Advice for Gluten-Free Shopping
There are many things you can’t eat while on a gluten free diet. Fortunately, the available of certified gluten free food has soared, and many of these items can be purchased from your local grocery store, a specialty gluten-free store, or directly on the internet. Amazon.com has many products available from reputable gluten-free manufacturers.
Here is a list of some of our favorite manufacturers that use dedicated facilities or equipment to manufacture their gluten free foods, and test their food using the ELISA scale. They also clearly label their products as ‘gluten-free’.
- Arrowhead Mills
- Bob’s Red Mill
- Food for Life
- Gluten Free Essentials
- Gluten Free Pantry
- Health Valley
- Kay’s Naturals
- Nature’s Path
- Pacific Organic
- Thai Kitchen
And, when you want to go out or are traveling, here are some restaurants that have gluten-free menus:
- BJ’s Restaurant and Brewhouse
- Buffalo Wild Wings
- Claim Jumper
- Dickey’s Barbecue Pit
- Duffy’s Sports Grill
- Quaker Steak and Lube
- Red Robin
- Redstone American Grill
- Ted’s Montana Grill
- The Melting Pot
- Uno’s Chicago Grill
- Village Tavern
Special care must be taken if your children needs to eat a gluten-free diet. Children are not going to read labels, but they will definitely have issues if they inadvertently eat an item with gluten in it. So, you must be very careful, and will probably have to prepare and supervise most of your child’s meals until they are at least 10 years old. It’s best if you can make your house entirely gluten free, so that your child is not tempted by food items that may make them sick.

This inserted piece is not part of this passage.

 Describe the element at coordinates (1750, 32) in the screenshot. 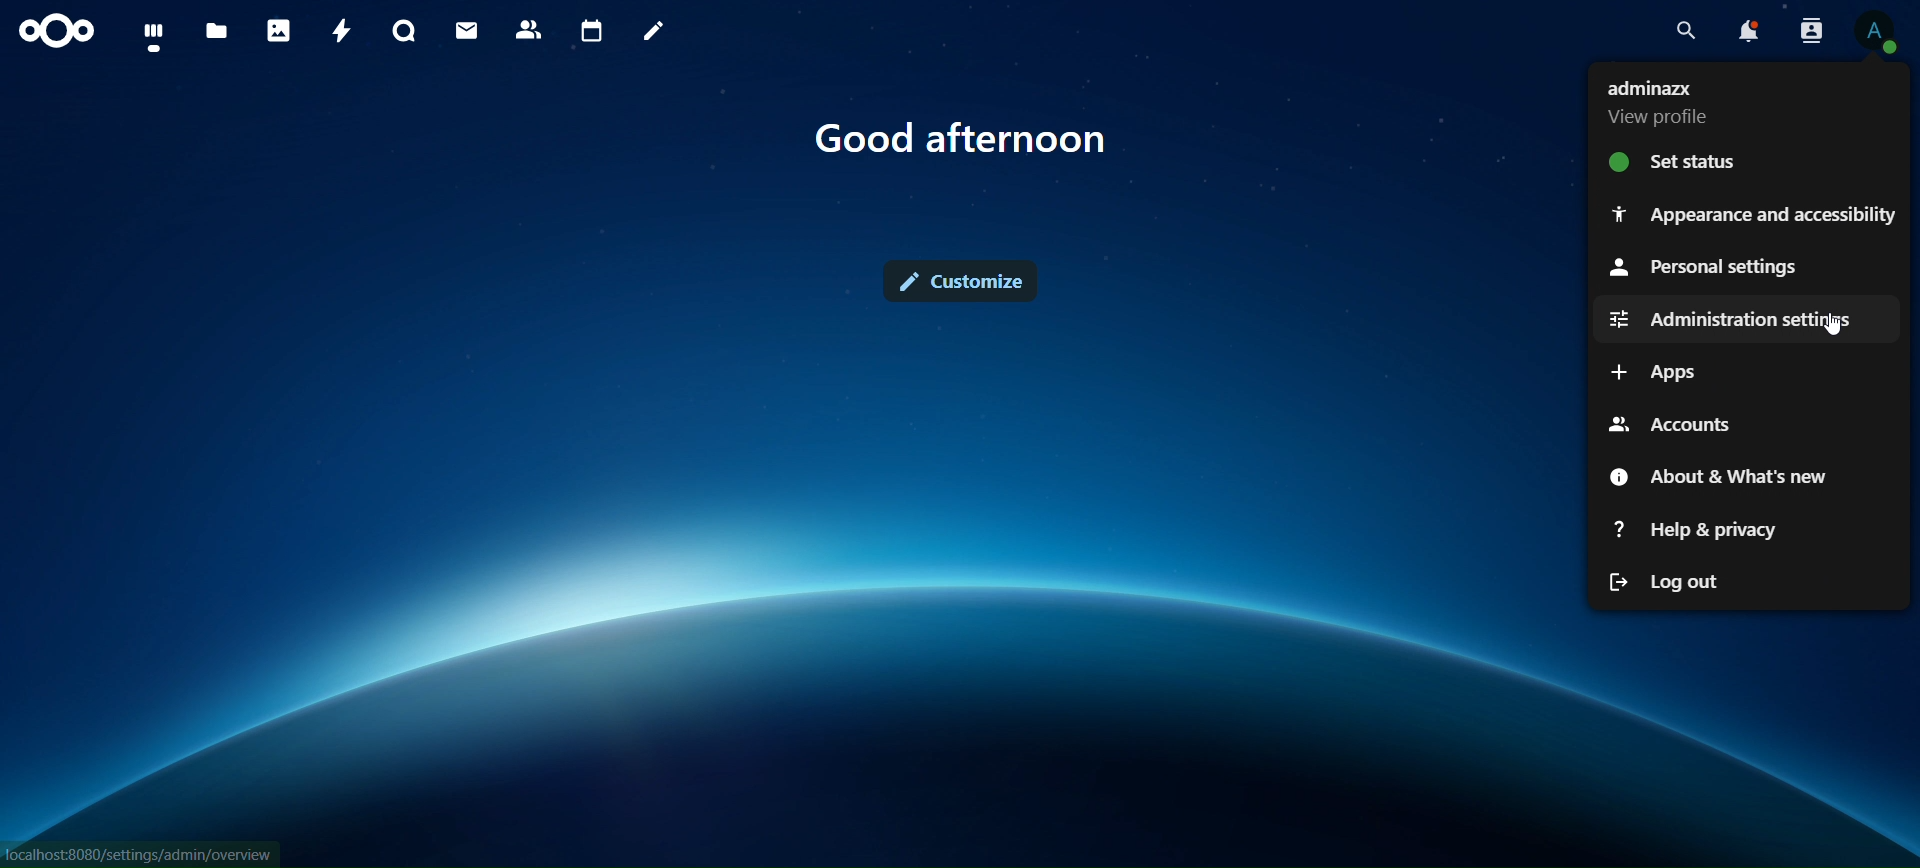

I see `notoifications` at that location.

Stock up on healthy gluten-free options. Variety is essential in a gluten free diet, so serve different fruits and vegetable each day. Purchase a lot of gluten free snacks, because kids are hungry all the time, and you can’t always stop to prepare them a meal. Good examples include cheese sticks, gluten-free pretzels, raisins, hard-boiled eggs, apples, plain or raw nuts, and organic juice boxes.

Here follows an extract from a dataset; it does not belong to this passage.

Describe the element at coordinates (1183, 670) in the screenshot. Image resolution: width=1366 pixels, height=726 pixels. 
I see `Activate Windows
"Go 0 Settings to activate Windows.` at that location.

You’ll also need to stock up on gluten-free lunch supplies. Most school cafeterias do not serve gluten free lunches, so you will most likely have to prepare all of your child’s lunches, until they can make one themselves. Purchase gluten-free bread, and keep it in the freezer. Make sandwiches on the frozen bread, and it will thaw by lunchtime. Add a piece of fruit, baby carrots, and include several snacks. Schools also have many parties throughout the year, and you should learn how to make delicious gluten-free cookies or have some packaged cookies on hand, to bring for your child to eat.
Hopefully, you have learned a lot about gluten free eating today. There is still a lot to learn, so consider signing up for a gluten free cooking class, and subscribe to a gluten-free cooking magazine, like Gluten-Free Living, Simply Gluten Free, Delight, or Living Without’s Gluten Free and More. Keep snacks on hand for yourself so you won’t feel deprived when others are eating donuts or birthday cake at the office. Health is the most important thing in your life, so understand that eating gluten-free is a lifestyle choice for you that will keep you active and healthy for many years to come.